Sorular.
[A] Türküleri anlatan metinde "Yine Boratav tarafından" sözleriyle başlayıp "alana çıktığı türkülerdir." sözlerine kadar süren bölümü hiçbir değişiklik yapmadan kopyalayın.
[B] Türküleri anlatan metni kaldığı yerden sürdürün.

Fuat Köprülü: Türklere özgü bir beste ile söylenen halk şarkılarıdır.
Pertev Naili Boratav: Düzenleyicisi bilinmeyen, halkın sözlü geleneğinde oluşup gelişen, çağdan çağa ve yerden yere içeriğinde olsun, biçiminde olsun değişikliklere uğrayabilen ve her zaman bir ezgiyle söylenen şiirlerdir.
M. Öcal Oğuz: “Anonim” halk şiirleri arasında yer alan “türkü”yü ele aldığımız zaman kafiye örgüsü, nazım birimi, vezin ve hacim gibi “dış” unsurlar bakımından belirli bir şekille karşılaşmamaktayız.
Bize göre “türkü”, “Türklere mahsus ezgiler” olup bir nazım şekli veya türünün adı değildir.
Türkülerin doğuşu ve yayılışı
Türküler genellikle bir olay, bir arzu, bir heyecan üzerine doğarlar. Başlangıçta sahibi belli ürünlerdir. Ancak zamanla, türkünün asıl sahipleri unutulur ve sonraki nesiller tarafından halkın dilinde dolaşa dolaşa farklı coğrafyalara yayılır. Kimileri de sonlarında metnin kime ait olduğunu gösteren ifadeler (mahlas) içerir. Türküler, böylelikle anonimleşir.
Önceleri mahalli kimlik gösteren türküler, zamanla milli kimliğe dönüşür. Türkülerin anonimleşmesinde, daha çok göçler, kervanlar, askeri sevkler, gurbete iş için gidişler, gezgin halk şairlerinin faaliyetleri, yakın zamanlarda basın ve yayın organları rol oynar.
Türkülerin çeşitleri ve teknik özellikleri
Türkü metinleri Boratav’ın ifadesiyle, bölge ve konulara has özellikler ya da ezgi ve sözlerin çeşitlenmesine göre “şarkı”, “deyiş”, “deme”, “hava”, “ninni”, “ağıt” gibi başka adlarla anılmıştır. Görülüyor ki, türkü kavramı içerisine ninni ve ağıtları da dâhil etmektedir. (Boratav 1988: 150 aktaran: Oğuz ve diğerleri 2007: 192)
Yine Boratav tarafından türküler, konuları ve kullanıldıkları yerler, üstlendikleri görevler ya da söyleniş amaçları bakımından iki grupta toplanır:
1 – Konularına göre türküler
A – Lirik türküler: Aşk, sevinç, özlem vb. duyguların ön alana çıktığı türkülerdir.

Veri Bloğu.
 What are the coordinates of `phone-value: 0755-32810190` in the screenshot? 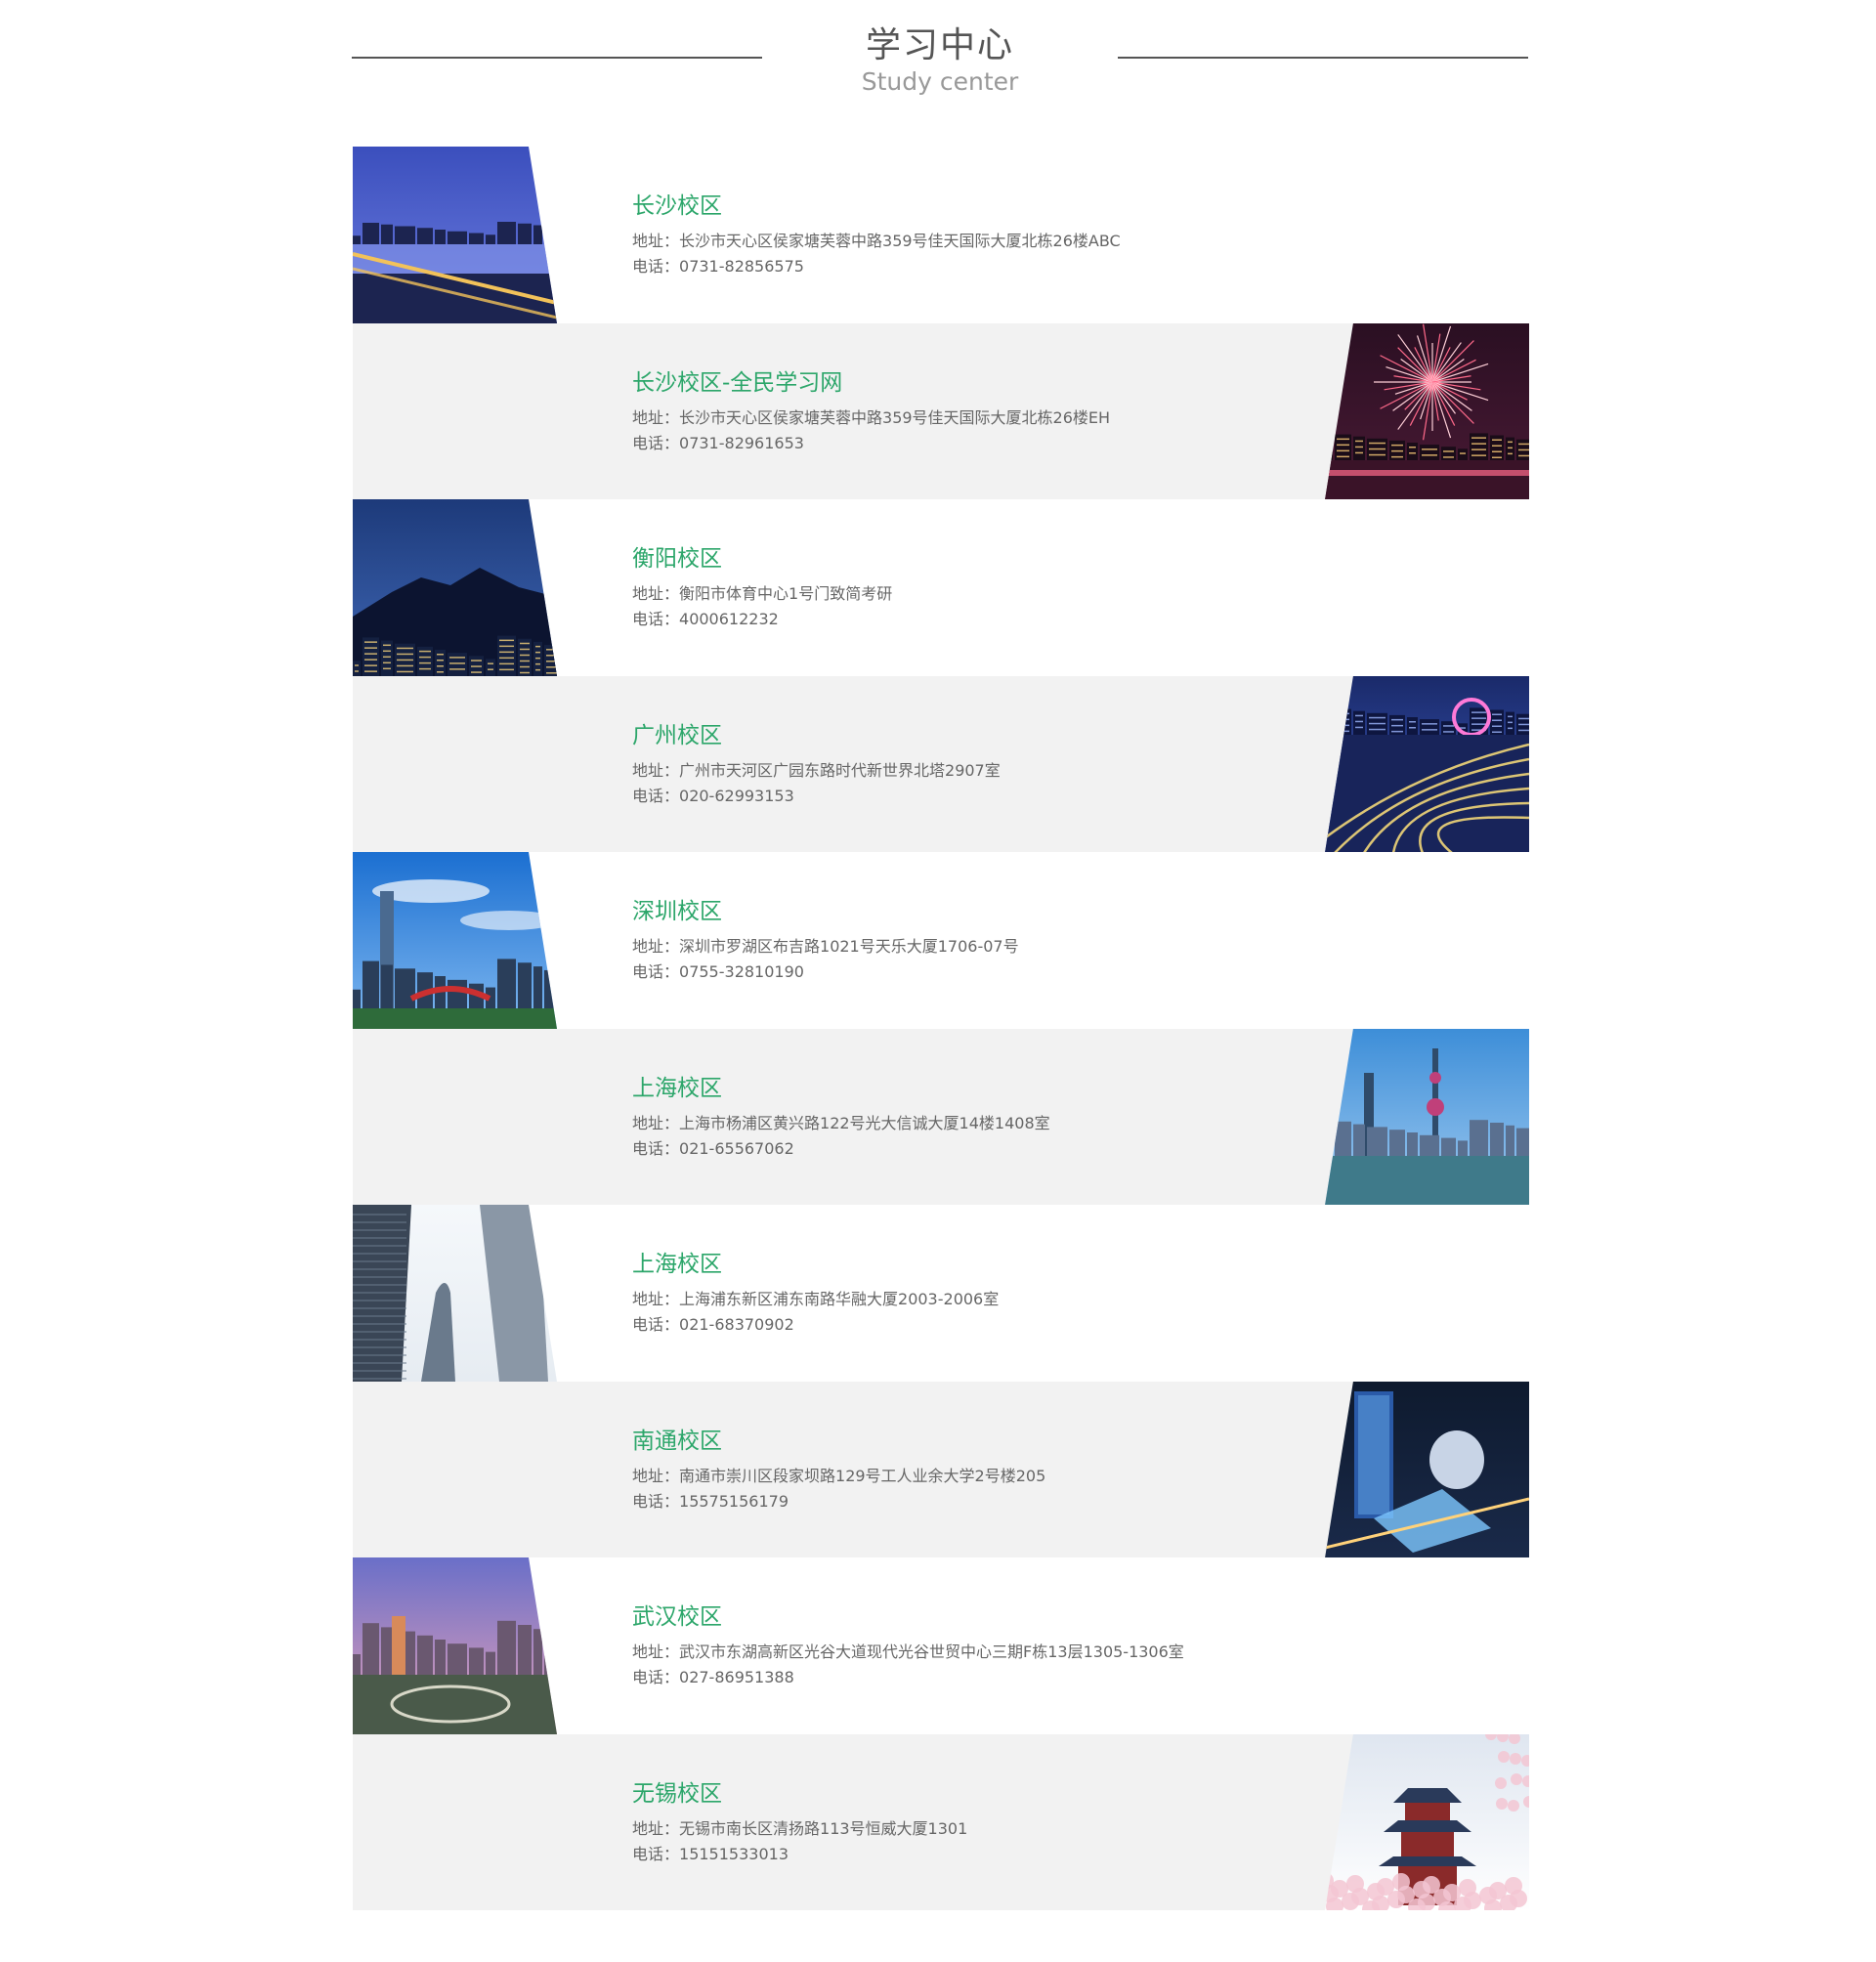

Sıralı Sonuçlar.
[A]
Yine Boratav tarafından türküler, konuları ve kullanıldıkları yerler, üstlendikleri görevler ya da söyleniş amaçları bakımından iki grupta toplanır:
1 – Konularına göre türküler
A – Lirik türküler: Aşk, sevinç, özlem vb. duyguların ön alana çıktığı türkülerdir.

[B]
- Aşk ve sevdâ türküleri
- Gurbet türküleri
- Ağıtlar
- Ninniler
B – Satirik türküler: Mizahın ve yerginin ön alana çıktığı türkülerdir.
- Mizahi türküler
- Taşlamalar
C – Olay türküleri: Gerçek olaylara dayana türkülerdir.
- Tarihi türküler
- Eşkiya türküleri
- Hapishane türküleri
- Tören ve mevsim türküleri
- Düğün ve kına türküleri
- Tarikat türküleri
D – İş ve Meslek Türküleri
- Esnaf Türküleri
E – Pastoral Türküler: Konularını doğa ve doğa güzelliklerinden alan türkülerdir.
- Doğa Türküleri
F – Didaktik türküler
- Oyun Türküleri
2 – Ezgilerine Göre Türküler
- Usullü türküler (Kırık havalar)
- Usulsüz türküler
Nevzat Gözaydın, bu konuda şunları yazmaktadır: “Usullü türküler genellikle oyun havaları olup Konya’da “oturak”, Urfa’da “kırık hava“, Ege’de “zeybek”, Ordu, Giresun, Trakya ve Marmara’da “karşılama”, Harput’ta “şıkıltım”, Karadeniz kıyılarında “horon”, Isparta ve Eğridir’de “datdiri”, Kars ve Erzurum’da “Sümmani ağzı” adlarıyla da anılmaktadırlar.
Bunlar, belli süre birimlerine bağlı kalınarak yakılmış türküler olduğundan ölçülü türküler de denir. Bu oyun havalarından başka, “güzelleme”, “koşma”, “ninni”, “taşlama” ve “yiğitleme” de bu bölüm içinde yer almaktadır.
Usulsüz olanlar, süre birimine bağlı kalmaksızın nota değerleri ile usulsüz olan türkülerdir. Uzun havalar şeklinde genel bir ad taşıyan bunların ayrıca “ağıt”, “bozlak”, “Çukurova”, “divan”, “hoyrat”, “kayabaşı”, “koşma”, “maya”, “türkmani” adları taşıyan çeşitleri de bulunmaktadır.” (Gözaydın 1989: 27, aktaran: Oğuz ve diğerleri 2007: 193)
Halk müziği türleri
Başlıca sözlü müzikler, türleri bakımından : Türkü, Koşma, Semâî, Varsağı, Mâni, Destan, Deyiş, Uzun Hava, Bozlak, Ağıt, Hoyrat, Maya, Boğaz (Gırtlak) Havası, Teke Zortlatması, Ninni, Tekerleme v.b. başlıklarını taşır. Bunlardan, belli bir ölçü ve ritmik yapıya bağlı kalmaksızın serbestçe ve doğaçlama biçiminde söylenenlere “Uzun Havalar”, bir ölçü ve ritmik yapıya bağlı olanlar ise “Kırık Havalar” başlığı altında toplanır. Her iki türün birarada kullanıldığı da olur.
Başlıca çalgısal müzikler, oyun havaları ise : Halay, Bengi, Karşılama, Zeybek, Horon, Bar v.b isimlerle anılır.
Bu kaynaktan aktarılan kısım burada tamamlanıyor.